__Exercise prompt__: Reproduce exactly the lines from the one containing "The image size is (1280, 612)." through the last line of the records below, both included, and nothing else.

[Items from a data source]
□ □ □ □ □
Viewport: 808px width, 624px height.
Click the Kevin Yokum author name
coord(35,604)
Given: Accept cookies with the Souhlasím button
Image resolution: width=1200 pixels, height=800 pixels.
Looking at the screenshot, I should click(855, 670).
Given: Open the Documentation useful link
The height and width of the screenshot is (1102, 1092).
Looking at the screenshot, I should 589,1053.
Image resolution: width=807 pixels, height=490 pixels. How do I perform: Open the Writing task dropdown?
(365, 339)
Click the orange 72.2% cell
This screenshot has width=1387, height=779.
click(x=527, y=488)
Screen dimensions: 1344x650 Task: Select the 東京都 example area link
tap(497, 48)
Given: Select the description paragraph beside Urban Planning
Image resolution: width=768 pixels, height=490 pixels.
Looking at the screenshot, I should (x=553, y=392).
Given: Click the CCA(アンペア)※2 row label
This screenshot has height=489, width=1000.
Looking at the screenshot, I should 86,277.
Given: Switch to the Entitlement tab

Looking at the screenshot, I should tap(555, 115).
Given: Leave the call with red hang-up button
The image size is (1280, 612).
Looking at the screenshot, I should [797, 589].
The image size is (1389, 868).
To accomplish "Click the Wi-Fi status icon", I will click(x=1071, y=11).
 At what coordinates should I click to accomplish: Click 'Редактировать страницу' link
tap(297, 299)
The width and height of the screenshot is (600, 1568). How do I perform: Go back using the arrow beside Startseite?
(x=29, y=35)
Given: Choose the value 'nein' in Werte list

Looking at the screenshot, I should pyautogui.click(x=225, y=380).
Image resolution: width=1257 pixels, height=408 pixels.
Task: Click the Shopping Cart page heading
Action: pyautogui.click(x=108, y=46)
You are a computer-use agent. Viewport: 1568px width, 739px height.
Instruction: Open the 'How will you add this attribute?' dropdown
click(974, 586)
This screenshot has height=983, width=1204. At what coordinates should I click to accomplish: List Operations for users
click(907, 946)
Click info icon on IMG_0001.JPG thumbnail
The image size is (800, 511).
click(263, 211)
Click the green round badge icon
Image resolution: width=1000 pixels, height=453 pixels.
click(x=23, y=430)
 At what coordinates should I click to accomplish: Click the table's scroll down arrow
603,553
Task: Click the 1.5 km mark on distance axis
□ □ □ □ □
__Task result__:
The image size is (1280, 612).
Looking at the screenshot, I should [797, 589].
The image size is (1389, 868).
To accomplish "Click the Wi-Fi status icon", I will click(x=1071, y=11).
 At what coordinates should I click to accomplish: Click 'Редактировать страницу' link
tap(297, 299)
The width and height of the screenshot is (600, 1568). How do I perform: Go back using the arrow beside Startseite?
(x=29, y=35)
Given: Choose the value 'nein' in Werte list

Looking at the screenshot, I should pyautogui.click(x=225, y=380).
Image resolution: width=1257 pixels, height=408 pixels.
Task: Click the Shopping Cart page heading
Action: pyautogui.click(x=108, y=46)
You are a computer-use agent. Viewport: 1568px width, 739px height.
Instruction: Open the 'How will you add this attribute?' dropdown
click(974, 586)
This screenshot has height=983, width=1204. At what coordinates should I click to accomplish: List Operations for users
click(907, 946)
Click info icon on IMG_0001.JPG thumbnail
The image size is (800, 511).
click(263, 211)
Click the green round badge icon
Image resolution: width=1000 pixels, height=453 pixels.
click(x=23, y=430)
 At what coordinates should I click to accomplish: Click the table's scroll down arrow
603,553
Task: Click the 1.5 km mark on distance axis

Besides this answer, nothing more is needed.